Plumbing – PVC drainage leak

plumbing

Heard what sounded like water slowly dripping from stairwell outside the 2nd-floor bathroom when the bathtub is draining. Following sound location down to the 1st floor, discovered a black drainage pipe with soaked floor and stud but no water on the outside of the pipe. When I opened up the wall on the other side I found that the pipe was wet. Later when the shower was used in the 2nd upstairs bathroom, I checked the pipe and found it was wet on one side. I am thinking there is likely a leak at the joint where the line changes from vertical to horizontal since there is leaking whenever draining water from both bathrooms. Am I on the right track? If I am correct and find the joint leaking is reapplying the joint glue all I need to do or will I need a plumber?

Best Answer

Usually if it is a joint leak with PVC or ABS piping it is the best to cut out the failed parts and replace with new properly glued parts. The PVC or ABS parts are relatively inexpensive and can actually be a reasonable DIY project to replace.

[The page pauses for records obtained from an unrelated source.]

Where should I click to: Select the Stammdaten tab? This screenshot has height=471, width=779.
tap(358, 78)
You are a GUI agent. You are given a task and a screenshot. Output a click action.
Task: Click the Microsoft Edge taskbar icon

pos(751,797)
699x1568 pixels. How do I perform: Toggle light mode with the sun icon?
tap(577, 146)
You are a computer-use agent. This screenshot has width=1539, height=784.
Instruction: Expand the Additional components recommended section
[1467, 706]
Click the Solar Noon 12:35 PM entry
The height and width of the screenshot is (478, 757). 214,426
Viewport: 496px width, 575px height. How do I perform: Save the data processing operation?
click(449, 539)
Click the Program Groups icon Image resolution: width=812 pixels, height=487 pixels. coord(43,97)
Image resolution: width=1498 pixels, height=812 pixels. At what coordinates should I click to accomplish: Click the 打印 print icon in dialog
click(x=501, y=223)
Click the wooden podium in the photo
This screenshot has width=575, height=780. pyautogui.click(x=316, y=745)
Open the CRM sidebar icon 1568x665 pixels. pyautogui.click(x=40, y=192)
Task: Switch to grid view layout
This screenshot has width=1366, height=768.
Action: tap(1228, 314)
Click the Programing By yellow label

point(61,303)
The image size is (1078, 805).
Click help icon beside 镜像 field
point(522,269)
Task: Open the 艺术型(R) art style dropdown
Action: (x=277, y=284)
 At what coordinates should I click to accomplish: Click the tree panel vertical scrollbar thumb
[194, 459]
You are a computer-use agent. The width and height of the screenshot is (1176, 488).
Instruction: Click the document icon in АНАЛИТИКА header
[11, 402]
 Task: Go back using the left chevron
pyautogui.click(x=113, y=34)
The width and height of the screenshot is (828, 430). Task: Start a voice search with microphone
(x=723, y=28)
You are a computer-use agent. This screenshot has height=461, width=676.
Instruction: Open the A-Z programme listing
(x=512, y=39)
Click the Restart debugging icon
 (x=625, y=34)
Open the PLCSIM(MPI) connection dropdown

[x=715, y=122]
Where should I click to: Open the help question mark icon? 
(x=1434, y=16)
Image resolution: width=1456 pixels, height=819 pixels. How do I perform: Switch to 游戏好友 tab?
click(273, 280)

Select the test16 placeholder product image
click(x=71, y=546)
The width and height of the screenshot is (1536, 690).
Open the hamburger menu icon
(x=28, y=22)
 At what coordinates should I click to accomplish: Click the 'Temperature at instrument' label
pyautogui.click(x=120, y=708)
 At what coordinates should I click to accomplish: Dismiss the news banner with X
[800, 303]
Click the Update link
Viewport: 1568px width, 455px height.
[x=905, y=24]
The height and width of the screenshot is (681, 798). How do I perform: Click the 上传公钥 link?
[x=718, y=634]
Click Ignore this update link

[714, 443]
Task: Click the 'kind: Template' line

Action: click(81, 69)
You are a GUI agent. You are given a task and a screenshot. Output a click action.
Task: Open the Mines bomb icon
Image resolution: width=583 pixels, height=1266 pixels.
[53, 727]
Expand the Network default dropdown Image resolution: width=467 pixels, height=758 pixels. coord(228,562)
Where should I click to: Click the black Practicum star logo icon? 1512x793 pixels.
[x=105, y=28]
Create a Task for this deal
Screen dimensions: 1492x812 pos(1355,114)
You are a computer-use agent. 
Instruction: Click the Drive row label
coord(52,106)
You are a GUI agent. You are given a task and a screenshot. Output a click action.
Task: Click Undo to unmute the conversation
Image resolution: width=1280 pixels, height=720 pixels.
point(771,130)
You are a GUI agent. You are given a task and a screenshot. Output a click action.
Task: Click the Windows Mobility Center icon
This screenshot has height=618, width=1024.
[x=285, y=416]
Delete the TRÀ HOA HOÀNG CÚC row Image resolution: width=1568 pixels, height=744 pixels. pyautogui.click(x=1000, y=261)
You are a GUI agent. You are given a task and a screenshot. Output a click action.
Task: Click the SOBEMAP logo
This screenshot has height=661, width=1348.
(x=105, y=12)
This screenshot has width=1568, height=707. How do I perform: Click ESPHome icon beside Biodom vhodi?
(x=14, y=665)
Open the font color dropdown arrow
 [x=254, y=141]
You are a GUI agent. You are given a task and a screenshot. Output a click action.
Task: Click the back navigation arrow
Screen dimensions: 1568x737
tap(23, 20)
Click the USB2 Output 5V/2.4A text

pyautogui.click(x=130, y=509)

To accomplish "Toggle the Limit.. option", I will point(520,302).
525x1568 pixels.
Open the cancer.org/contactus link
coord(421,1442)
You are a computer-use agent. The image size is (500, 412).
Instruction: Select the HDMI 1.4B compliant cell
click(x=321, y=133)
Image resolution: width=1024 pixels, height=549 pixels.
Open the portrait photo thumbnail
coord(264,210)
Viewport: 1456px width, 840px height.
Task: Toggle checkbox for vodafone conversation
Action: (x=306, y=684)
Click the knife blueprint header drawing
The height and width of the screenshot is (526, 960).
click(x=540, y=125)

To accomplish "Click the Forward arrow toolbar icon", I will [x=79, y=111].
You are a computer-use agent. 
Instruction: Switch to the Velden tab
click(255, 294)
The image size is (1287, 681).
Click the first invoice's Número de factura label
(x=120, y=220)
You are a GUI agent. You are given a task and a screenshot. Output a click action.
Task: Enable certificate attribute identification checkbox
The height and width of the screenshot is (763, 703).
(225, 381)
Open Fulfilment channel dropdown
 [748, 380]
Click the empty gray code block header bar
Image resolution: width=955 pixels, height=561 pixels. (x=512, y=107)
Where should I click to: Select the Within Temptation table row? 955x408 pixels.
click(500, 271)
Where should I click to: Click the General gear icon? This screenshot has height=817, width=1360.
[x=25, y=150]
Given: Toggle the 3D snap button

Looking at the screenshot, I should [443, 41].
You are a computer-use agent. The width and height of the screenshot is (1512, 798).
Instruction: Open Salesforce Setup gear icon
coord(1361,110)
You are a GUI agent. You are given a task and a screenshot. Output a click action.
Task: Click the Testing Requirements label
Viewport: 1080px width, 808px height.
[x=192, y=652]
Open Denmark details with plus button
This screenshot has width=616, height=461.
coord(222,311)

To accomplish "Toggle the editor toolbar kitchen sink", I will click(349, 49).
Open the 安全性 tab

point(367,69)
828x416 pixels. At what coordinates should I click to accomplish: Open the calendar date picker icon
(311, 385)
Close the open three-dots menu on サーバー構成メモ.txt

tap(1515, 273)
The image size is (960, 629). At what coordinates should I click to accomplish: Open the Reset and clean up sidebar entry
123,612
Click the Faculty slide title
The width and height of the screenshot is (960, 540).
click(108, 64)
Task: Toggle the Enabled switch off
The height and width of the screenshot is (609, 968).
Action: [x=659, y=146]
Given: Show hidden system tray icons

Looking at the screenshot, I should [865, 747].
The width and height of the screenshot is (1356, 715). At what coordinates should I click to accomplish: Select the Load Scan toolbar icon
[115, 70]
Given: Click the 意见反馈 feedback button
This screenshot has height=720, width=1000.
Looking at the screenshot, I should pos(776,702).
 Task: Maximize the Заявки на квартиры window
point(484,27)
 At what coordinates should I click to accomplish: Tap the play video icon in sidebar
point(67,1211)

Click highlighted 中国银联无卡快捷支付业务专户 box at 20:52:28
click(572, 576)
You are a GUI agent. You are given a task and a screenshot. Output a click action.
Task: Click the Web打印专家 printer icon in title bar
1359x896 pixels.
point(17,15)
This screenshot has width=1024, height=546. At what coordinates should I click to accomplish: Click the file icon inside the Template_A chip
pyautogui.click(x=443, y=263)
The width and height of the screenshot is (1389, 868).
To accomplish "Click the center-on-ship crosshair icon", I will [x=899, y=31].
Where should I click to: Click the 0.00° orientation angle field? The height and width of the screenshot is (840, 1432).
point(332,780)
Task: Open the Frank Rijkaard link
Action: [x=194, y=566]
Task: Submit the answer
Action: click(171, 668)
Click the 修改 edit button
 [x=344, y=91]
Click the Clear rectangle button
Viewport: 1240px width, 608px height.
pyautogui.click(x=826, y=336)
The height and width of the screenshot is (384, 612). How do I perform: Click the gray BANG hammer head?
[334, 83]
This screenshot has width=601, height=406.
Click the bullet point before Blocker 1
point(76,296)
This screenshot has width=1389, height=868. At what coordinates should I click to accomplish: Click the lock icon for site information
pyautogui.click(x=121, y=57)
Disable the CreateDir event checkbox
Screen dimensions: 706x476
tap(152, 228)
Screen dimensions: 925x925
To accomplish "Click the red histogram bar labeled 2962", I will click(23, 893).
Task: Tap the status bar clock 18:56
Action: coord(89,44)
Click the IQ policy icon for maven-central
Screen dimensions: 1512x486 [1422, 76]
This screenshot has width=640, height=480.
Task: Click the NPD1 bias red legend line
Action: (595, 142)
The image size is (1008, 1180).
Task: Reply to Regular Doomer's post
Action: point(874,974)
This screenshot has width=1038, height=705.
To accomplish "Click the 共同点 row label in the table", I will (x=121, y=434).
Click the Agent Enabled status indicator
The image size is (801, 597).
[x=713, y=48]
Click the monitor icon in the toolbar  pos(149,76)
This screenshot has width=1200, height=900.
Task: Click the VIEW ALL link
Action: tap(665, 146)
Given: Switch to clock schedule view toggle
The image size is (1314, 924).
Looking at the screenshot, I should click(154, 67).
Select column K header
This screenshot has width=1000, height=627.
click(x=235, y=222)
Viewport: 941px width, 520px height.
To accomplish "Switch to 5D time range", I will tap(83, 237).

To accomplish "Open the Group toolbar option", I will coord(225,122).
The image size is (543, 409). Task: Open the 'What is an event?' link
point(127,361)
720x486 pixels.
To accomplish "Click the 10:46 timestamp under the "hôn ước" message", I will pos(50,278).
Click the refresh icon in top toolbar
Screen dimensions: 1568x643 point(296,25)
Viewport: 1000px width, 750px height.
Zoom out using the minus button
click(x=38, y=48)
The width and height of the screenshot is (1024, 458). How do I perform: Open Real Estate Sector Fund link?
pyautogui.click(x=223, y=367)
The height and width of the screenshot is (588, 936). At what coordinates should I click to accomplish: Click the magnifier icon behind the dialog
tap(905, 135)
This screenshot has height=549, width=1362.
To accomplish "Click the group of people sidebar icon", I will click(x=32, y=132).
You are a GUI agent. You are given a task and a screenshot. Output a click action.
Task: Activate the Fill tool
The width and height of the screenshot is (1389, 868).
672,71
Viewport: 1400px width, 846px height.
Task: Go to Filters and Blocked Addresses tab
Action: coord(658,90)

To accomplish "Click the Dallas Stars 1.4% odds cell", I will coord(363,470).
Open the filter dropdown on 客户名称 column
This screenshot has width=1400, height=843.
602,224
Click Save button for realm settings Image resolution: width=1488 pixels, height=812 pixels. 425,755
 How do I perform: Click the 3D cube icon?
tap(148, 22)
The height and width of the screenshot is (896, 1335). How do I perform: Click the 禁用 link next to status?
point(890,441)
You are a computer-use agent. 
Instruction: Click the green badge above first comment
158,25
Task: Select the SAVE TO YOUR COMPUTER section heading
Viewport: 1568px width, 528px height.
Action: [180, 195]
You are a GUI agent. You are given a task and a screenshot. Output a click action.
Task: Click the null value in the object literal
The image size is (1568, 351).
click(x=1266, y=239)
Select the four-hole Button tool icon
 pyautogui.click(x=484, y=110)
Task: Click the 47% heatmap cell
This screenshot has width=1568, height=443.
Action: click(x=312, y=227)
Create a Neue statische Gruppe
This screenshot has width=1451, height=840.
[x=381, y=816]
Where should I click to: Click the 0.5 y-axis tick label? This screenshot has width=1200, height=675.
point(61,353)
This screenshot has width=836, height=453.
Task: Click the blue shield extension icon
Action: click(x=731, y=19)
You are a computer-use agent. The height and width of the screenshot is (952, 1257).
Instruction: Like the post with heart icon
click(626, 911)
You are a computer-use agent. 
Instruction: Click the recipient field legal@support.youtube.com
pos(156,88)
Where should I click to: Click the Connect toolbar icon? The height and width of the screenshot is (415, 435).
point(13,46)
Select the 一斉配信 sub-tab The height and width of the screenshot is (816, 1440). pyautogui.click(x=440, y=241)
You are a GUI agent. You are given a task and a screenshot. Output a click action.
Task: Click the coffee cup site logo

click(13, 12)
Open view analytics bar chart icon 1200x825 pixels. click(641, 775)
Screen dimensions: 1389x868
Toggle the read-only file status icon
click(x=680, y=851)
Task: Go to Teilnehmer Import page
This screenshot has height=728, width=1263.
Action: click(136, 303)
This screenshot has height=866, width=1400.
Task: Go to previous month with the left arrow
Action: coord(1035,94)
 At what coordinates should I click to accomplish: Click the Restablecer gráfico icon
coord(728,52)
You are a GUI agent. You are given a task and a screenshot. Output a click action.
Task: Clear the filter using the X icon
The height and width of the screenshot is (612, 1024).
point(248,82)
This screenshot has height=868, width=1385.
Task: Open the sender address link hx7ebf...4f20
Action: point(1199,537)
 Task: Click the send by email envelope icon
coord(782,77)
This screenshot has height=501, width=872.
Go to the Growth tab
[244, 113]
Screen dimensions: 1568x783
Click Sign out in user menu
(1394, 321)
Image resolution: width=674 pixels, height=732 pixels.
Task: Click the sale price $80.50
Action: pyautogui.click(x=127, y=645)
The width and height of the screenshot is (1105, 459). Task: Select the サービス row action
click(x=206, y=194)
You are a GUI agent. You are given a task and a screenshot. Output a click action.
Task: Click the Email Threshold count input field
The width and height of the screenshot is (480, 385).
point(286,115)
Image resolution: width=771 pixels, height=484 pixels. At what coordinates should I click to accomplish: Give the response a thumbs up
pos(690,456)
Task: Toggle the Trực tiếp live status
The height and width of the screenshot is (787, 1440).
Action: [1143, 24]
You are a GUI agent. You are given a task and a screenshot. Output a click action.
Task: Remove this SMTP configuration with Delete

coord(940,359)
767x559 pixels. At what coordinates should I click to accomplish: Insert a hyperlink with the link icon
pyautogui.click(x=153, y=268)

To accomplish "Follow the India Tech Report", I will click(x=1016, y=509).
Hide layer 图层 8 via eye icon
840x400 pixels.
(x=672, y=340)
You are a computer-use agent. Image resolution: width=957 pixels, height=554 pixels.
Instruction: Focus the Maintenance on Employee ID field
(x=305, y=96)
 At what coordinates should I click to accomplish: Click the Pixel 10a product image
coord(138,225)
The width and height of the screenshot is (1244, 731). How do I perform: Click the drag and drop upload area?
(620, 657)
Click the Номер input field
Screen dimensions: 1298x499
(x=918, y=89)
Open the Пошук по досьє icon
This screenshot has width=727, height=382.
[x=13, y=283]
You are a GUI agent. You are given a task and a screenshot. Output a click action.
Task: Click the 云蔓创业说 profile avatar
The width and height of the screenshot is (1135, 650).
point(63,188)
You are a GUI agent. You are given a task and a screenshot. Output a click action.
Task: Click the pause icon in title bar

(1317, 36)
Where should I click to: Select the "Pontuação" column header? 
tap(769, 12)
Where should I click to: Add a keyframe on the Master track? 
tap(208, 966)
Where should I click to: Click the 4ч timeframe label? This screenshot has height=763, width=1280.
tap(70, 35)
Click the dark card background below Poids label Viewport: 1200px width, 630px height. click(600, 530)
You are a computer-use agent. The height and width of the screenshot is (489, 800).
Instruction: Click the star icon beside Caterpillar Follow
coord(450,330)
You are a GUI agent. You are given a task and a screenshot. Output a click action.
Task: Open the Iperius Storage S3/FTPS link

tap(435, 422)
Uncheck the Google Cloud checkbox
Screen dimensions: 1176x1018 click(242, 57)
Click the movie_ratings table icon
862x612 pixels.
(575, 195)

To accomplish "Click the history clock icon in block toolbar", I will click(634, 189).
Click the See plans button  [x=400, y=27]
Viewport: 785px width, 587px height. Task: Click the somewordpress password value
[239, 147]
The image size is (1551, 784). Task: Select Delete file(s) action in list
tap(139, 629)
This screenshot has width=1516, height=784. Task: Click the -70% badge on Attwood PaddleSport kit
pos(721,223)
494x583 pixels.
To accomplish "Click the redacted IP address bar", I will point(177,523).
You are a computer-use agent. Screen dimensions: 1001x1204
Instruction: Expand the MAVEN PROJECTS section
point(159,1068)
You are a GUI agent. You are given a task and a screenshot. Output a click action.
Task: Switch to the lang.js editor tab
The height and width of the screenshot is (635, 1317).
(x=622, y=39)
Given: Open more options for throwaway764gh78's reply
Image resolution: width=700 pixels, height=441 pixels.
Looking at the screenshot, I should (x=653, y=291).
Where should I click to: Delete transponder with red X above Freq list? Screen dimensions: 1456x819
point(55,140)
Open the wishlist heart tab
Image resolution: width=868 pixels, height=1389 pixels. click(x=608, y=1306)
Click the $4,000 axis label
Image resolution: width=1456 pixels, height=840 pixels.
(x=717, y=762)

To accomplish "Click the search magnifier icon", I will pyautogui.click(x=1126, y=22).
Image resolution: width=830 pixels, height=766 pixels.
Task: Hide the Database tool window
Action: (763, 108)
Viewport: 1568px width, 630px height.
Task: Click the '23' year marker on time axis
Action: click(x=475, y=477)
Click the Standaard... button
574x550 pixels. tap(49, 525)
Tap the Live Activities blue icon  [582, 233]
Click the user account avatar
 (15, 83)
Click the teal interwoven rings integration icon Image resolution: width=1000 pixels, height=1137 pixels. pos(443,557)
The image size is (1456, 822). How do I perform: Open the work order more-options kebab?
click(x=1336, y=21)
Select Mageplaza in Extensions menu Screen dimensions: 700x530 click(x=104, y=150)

The type of cement used to join PVC and ABS pipes to fittings is a solvent that softens the surfaces and then when they are slid together they weld as one. It is not at all effective to try to smear more of the solvent onto the outside of a joint. In addition to that PVC ans ABS materials have the characteristic that many other types of glues do not effectively adhere to it.

You may be able to do a temporary type of repair if you clean and dry the area very well and then apply some silicone sealer to the leak area. Silicone sealer will adhere to clean dry PVC/ABS but if it is wet then it will not. This is only temporary and a proper fix as outlined above should be done as soon as reasonably possible.